THE VERDICT: Gargoyles Remastered is chiseled from flawed stone, and unfortunately, it doesn’t seem interested in doing much with the original work beyond giving it a new coat of paint. The original had rough platforming, boring combat, and levels designed for frustration with their easy deaths and detection issues, and sometimes the new look closer to the Gargoyles cartoon only makes these issues worse. The rewind and save feature now allow you to avoid having to commit to the moments things aren’t working the best, but they mostly just let you continue forward into more moments where you’ll be tempted to use it to avoid annoying enemies and climbing challenges. Clambering about does lead to some more interesting stage designs with helpful pick-ups to find and the health system lets you push on through in some cases, but Gargoyles Remastered ends up ensuring that Gargoyles wasn’t great on Genesis and now it’s not great on Switch either.

 

And so,  I give Gargoyles Remastered for Nintendo Switch…
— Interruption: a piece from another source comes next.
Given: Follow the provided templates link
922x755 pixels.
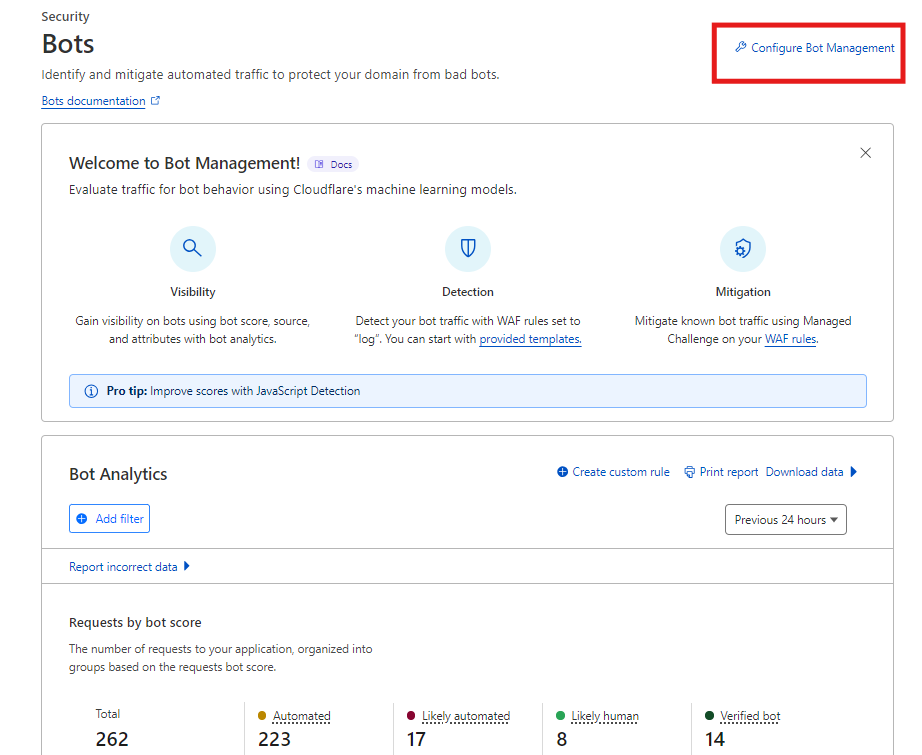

A TERRIBLE rating. Goliath was sealed in stone ages ago and revived in the modern day for good reason, his need to stop the powerful Eye of Odin from ending up in the wrong hands a simple but meaningful motivation. Gargoyles Remastered unfortunately pulled a forgotten game out the past and ends up just as rocky as that old version, and with only marginal improvements and some new drawbacks, it remains a bit of a mystery why it in particular was revived and in such a simple state. Gargoyles Remastered unfortunately shows the world the original game was propped up on people marveling at its moody atmosphere, it looking sharp on the Genesis with its pre-rendered models for the robots and its color choices to make the world look grim and dark. Now we can have it look closer to the television series but it impresses less for it, the hand-drawn look decent in a vacuum but it causes gameplay problems in a game that already had enough to begin with. Gargoyles Remastered isn’t always hitting you with its worst elements, the first level for example waits a while for the platforming to become rough and demanding and you’ll need a bit to realize the fighting never gets much better than that first encounter with a lady viking. Gargoyles Remastered is in need of polish, its edges smoothed in terms of control, but it would also stray quite a bit from the source material if it started to try and make its combat more enjoyable. Still, even making the movement more responsive so you can nail the tight requirements would do a great deal in cleaning the game up without completely altering its nature. With this mostly a reproduction rather than a more involved remake though, the issues were set in stone in 1995 and their legacy now continues on, a generation with many more choices for what to play and a greater understanding of what makes games good able to view it for what it unfortunately is.

 

Gargoyles Remastered does trigger my usual appreciation that an old game, especially a licensed one, was allowed to see rerelease, but by including the untouched Genesis original in the game, it also feels like it had carte blanche to make more drastic changes and the developers simply elected not to. Perhaps the developer Empty Clip Studios could only get Disney to agree to let them handle this game, perhaps it wasn’t allowed to alter the material much or given the time to make great changes. Whatever the truth might be, people can at least now decide if things like rewinds and instant saving can help them appreciate what this game was going for, but it’s not likely to draw too many interested players if they know the truth of what they’re getting into in advance.